Yeah, thank you very much, Carsten. I'll not guide exactly what our model says on the weight loss potential, but let's say that it's more than what we've seen with the CagriSema 2.4 + 2.4 mg, and with a comparable safety and tolerability profile. Clearly an upside on the efficacy, potentially without having to compromise on safety and solubility. From that perspective, that is a very attractive option then, because we have tested higher doses of cagrilintide in combination with semaglutide without seeing added benefits on weight loss. Therefore, based on everything that we know, also from the STEP UP trial, it makes sense to increase the dose of semaglutide, but not necessarily amycretin. Sorry, cagrilintide.
Great. Thank you very much, Martin.
Thank you.
Over to the next question, and we have one question left. Thank you.
Thank you. Your next question comes from the line of Martin Parkhøi from SEB. Please go ahead.
Yes, thank you very much. Just on the same topic, of course, you know, last year you also announced that you would drop your DUEL V, where you had tirzepatide as an active comparator. Now we see these results today, and I note that if we look at the trials that you so far have on your 419 , you use semaglutide as an active comparator. In AMAZE, you use semaglutide as an active comparator. Haven't you just realized that you cannot beat tirzepatide, and you're using semaglutide as the active comparator going forward?
Then just to follow up on the 419 , can we talk a little bit about what your goal are with this with respect to are you going for a best-in-class side effect, or is it weight loss that you're going for on that one?
Thank you, Martin. 1.5 question to Martin.

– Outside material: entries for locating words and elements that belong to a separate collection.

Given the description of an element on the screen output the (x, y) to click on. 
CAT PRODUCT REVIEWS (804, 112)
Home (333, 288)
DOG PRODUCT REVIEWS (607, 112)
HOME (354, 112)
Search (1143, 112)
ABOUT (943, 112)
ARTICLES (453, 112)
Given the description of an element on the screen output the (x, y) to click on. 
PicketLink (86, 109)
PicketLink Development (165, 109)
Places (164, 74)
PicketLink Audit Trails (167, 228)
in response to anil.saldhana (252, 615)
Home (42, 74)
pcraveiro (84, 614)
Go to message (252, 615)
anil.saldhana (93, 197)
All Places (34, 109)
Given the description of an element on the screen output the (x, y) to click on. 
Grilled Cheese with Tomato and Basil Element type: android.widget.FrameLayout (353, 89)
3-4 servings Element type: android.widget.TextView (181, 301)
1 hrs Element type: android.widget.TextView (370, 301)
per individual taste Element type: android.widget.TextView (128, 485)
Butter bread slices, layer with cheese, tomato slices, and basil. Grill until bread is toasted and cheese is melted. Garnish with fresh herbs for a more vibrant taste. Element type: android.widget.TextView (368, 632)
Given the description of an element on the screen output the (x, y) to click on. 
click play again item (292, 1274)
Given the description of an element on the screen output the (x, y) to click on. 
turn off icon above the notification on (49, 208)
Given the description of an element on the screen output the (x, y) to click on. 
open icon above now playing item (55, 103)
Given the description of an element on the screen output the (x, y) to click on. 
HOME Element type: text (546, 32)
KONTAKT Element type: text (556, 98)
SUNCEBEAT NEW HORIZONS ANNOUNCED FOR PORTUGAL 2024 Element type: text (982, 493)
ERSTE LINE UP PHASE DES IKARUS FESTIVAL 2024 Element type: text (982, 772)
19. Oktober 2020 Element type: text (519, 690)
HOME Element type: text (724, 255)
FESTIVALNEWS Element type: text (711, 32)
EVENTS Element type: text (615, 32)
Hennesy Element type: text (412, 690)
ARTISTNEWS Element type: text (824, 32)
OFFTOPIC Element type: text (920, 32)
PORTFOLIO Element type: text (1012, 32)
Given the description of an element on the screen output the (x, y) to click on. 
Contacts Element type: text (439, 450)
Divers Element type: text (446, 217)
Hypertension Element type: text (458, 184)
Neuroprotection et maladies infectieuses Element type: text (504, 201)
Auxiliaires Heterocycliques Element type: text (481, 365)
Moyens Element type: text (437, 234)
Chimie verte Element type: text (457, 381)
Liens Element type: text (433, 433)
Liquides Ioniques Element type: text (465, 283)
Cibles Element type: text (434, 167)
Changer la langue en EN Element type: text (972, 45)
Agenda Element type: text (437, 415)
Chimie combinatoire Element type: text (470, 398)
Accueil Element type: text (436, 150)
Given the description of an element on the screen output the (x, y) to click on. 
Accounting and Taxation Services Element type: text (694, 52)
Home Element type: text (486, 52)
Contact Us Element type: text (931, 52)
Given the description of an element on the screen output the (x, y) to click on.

Yeah, yeah. So, we, we, we obviously will do, compare, comparator studies, when, when there is that opportunity. I think clearly you've heard both me and Mike talk about the open-label nature of REDEFINE 4, and the potential for substantial bias that is introduced, both on the efficacy, potentially also on safety and tolerability, when, when reporting on that. An ability to do head-to-head comparisons with a competitor drug would require the ability to blind. That obviously we are working on as we speak.
Great. Thank you very much, Martin. With that, sorry, and this concludes the Q&A session. Thank you for participating, and please feel free to contact investor relations regarding any follow-up questions you might have. Over to you, operator. Thank you.
Thank you. This concludes today's conference call. Thanks for participating. You may now disconnect.